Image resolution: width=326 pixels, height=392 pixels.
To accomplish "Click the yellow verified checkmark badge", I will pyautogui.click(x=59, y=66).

...

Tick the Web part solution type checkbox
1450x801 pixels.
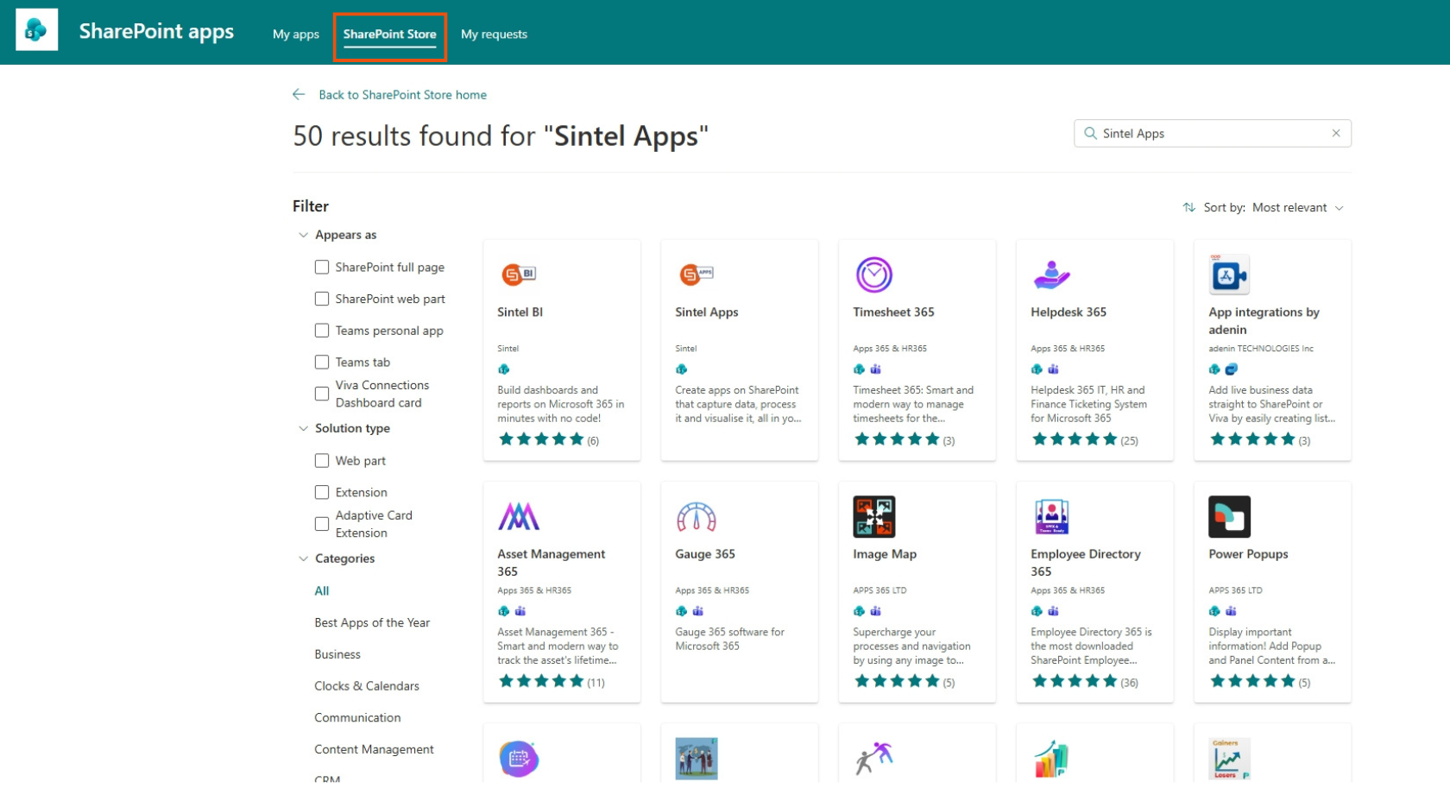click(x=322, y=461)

# Directions for this task
Update the records from the line with "Tick the Web part solution type checkbox" up to and including the line with "click(x=322, y=461)" by changing "checkbox" to "box" and leaving everything else as is. Give only those lines, without the pictures.

# In response
Tick the Web part solution type box
1450x801 pixels.
click(x=322, y=461)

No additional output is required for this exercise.